[Task prompt] From start to end, write out the following data exactly, apart from its images.

Stored data

--- START ---

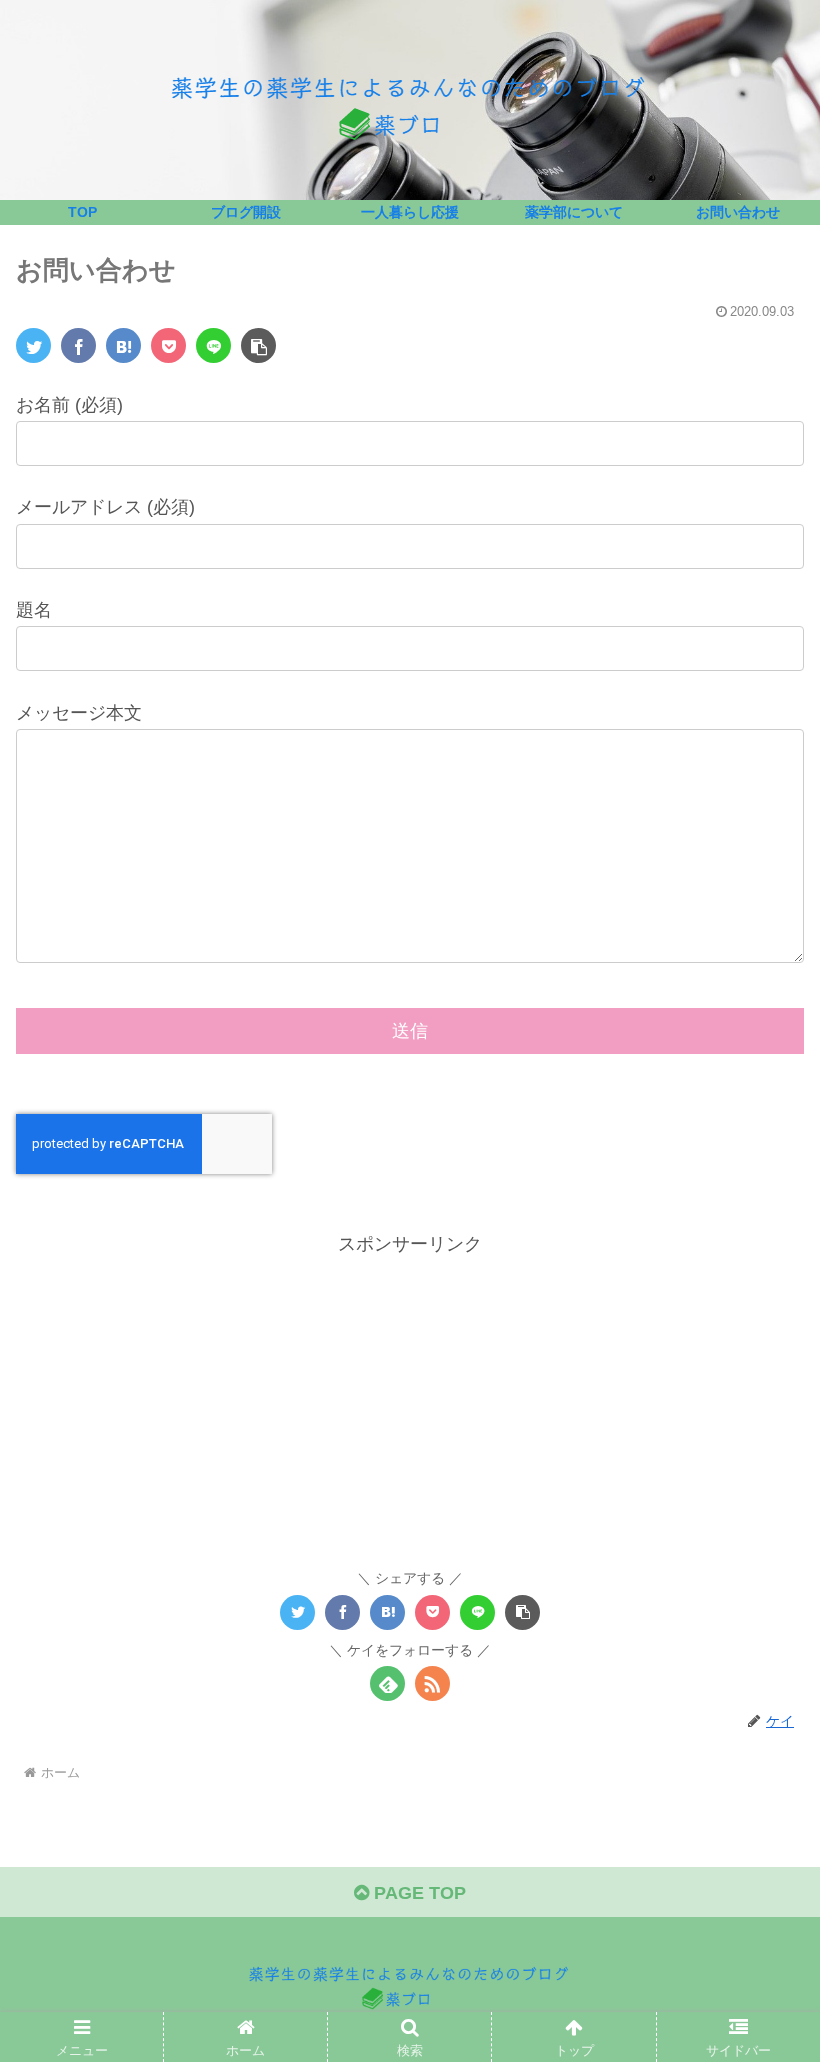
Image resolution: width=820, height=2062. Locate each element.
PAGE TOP (417, 1893)
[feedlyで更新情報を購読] (387, 1683)
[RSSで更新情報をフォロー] (432, 1683)
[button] (258, 345)
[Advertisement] (410, 1400)
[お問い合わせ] (123, 345)
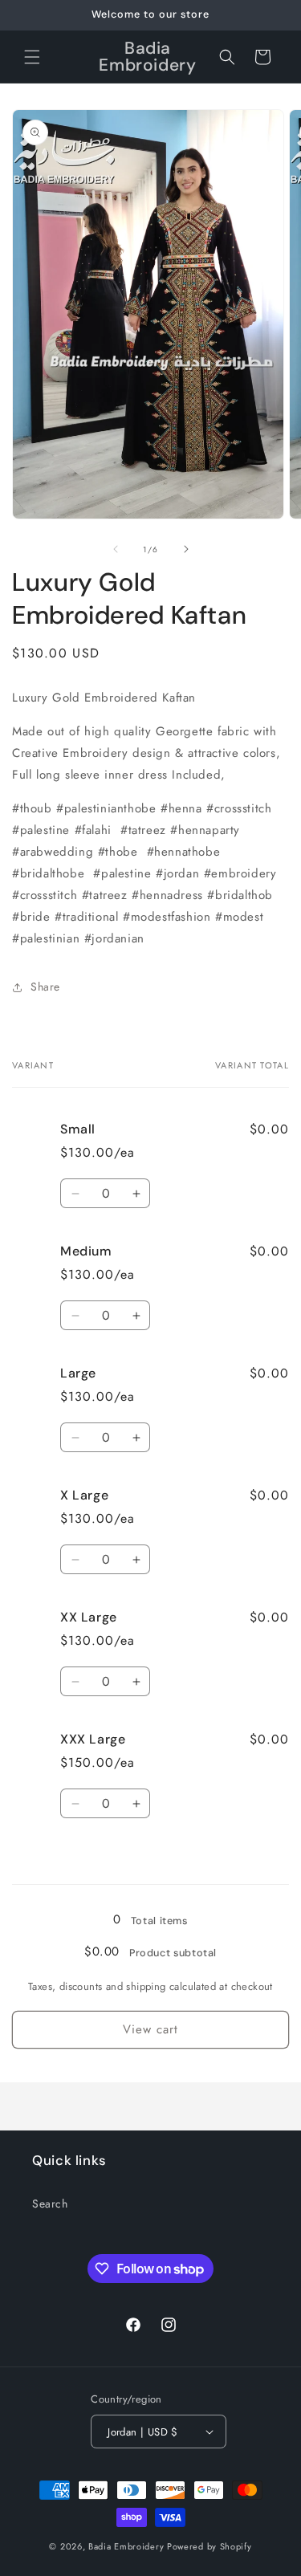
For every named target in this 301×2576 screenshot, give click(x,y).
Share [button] (45, 987)
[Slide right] (186, 549)
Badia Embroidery (126, 2546)
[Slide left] (115, 549)
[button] (32, 57)
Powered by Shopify (209, 2546)
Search (50, 2204)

--- END ---

[Solution to this task]
Image resolution: width=820, height=2062. Locate each element.
PAGE TOP (417, 1893)
[feedlyで更新情報を購読] (387, 1683)
[RSSで更新情報をフォロー] (432, 1683)
[button] (258, 345)
[Advertisement] (410, 1400)
[お問い合わせ] (123, 345)
For every named target in this 301×2576 screenshot, give click(x,y).
Share [button] (45, 987)
[Slide right] (186, 549)
Badia Embroidery (126, 2546)
[Slide left] (115, 549)
[button] (32, 57)
Powered by Shopify (209, 2546)
Search (50, 2204)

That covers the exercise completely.